A proposta trata do fim da escala 6×1, que prevê seis dias consecutivos de trabalho para um de descanso, e discute a redução da jornada semanal.
PEC e projeto do governo em disputa
De acordo com reportagens de Agência Brasil e portais legislativos, a sessão desta quarta-feira (15) seria dedicada exclusivamente à análise da admissibilidade da PEC, cujo parecer do relator, deputado Paulo Azi (União-BA), é favorável.
Ao mesmo tempo, o governo Lula encaminhou um projeto de lei com urgência constitucional para tratar do mesmo tema, prevendo o fim da escala 6×1 e a redução da jornada de 44 para 40 horas semanais.
Pedido de vista da oposição
Durante a reunião, os deputados Lucas Redecker (PSDB-RS) e Bia Kicis (PL-DF) lideraram o pedido de vista coletivo, alegando necessidade de mais tempo para analisar o impacto da mudança na jornada de trabalho.

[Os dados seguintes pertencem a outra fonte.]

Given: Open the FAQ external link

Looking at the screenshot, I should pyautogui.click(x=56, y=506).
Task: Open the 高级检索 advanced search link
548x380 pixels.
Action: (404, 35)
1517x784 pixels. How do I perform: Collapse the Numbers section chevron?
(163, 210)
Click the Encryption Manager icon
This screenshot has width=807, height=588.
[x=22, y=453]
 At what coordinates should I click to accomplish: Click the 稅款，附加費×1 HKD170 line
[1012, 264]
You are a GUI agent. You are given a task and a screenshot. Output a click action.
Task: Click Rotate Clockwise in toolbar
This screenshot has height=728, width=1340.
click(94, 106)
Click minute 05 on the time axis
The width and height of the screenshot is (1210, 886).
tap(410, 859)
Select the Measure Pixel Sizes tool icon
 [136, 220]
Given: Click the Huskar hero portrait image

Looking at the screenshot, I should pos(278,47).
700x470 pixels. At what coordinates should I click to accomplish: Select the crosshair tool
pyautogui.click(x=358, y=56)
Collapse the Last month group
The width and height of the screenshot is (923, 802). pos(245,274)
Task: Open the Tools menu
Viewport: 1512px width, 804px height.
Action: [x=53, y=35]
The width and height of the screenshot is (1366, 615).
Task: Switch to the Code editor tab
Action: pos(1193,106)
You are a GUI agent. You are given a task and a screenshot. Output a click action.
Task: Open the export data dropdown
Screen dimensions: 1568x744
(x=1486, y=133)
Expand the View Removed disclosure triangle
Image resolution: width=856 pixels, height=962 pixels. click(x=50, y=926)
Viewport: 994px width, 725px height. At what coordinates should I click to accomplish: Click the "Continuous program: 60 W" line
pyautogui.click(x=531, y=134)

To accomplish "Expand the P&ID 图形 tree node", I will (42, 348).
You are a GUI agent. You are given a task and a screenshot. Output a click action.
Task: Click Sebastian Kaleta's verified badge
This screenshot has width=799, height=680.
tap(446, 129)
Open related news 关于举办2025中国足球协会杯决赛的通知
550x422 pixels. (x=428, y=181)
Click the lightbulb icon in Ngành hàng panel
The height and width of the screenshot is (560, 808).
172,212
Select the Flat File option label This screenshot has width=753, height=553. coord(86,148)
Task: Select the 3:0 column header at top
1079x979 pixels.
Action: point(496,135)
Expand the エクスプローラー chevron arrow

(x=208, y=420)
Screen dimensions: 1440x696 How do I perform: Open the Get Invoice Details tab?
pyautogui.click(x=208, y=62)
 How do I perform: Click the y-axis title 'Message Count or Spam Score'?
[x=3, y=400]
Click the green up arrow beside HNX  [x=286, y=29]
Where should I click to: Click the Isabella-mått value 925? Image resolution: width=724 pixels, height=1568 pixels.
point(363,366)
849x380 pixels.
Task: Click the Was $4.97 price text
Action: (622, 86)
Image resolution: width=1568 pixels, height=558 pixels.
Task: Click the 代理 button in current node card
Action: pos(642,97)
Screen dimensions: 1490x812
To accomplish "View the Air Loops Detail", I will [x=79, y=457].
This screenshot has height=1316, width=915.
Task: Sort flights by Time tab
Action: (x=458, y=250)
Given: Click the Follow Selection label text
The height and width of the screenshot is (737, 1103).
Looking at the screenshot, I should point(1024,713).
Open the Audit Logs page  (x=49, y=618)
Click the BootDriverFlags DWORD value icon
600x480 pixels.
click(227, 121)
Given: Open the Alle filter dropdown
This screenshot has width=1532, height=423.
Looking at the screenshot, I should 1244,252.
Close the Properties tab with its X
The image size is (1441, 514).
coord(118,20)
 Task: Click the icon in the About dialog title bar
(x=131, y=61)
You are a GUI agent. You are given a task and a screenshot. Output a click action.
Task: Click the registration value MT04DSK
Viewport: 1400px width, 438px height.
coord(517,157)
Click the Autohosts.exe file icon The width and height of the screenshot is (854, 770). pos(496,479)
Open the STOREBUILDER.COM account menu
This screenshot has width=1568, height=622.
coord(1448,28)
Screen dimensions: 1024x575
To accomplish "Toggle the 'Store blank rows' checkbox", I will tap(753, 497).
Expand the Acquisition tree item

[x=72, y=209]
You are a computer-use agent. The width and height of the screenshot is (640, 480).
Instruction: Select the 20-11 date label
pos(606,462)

Com isso, a votação na CCJ foi adiada sem data definida, aumentando a tensão entre governo e oposição sobre qual proposta avançará primeiro.
Pressão de trabalhadores e empresários
A sessão contou com forte presença de categorias de trabalhadores nos corredores da Câmara, pressionando pela aprovação da PEC e do projeto do governo.
Por outro lado, entidades empresariais manifestam preocupação com o aumento de custos trabalhistas e possíveis efeitos na competitividade de alguns setores.
Impactos na jornada e nos direitos
A PEC 221/2019 prevê, além do fim da escala 6×1, uma redução gradual da jornada das atuais 44 para 36 horas semanais ao longo de dez anos.
Já o projeto do governo parte de um corte menor, levando a jornada a 40 horas, com discussão posterior sobre novas reduções.
Próximos passos na Câmara
Após o prazo de vista, a PEC volta à pauta da CCJ, que precisa decidir se o texto é constitucional.
Se aprovada, a proposta segue para comissão especial e, depois, para o plenário, onde precisará de três quintos dos votos em dois turnos.
O governo tenta articular uma saída que concilie a PEC e o projeto de lei, evitando que a disputa interna na base e a resistência da oposição travem a pauta trabalhista.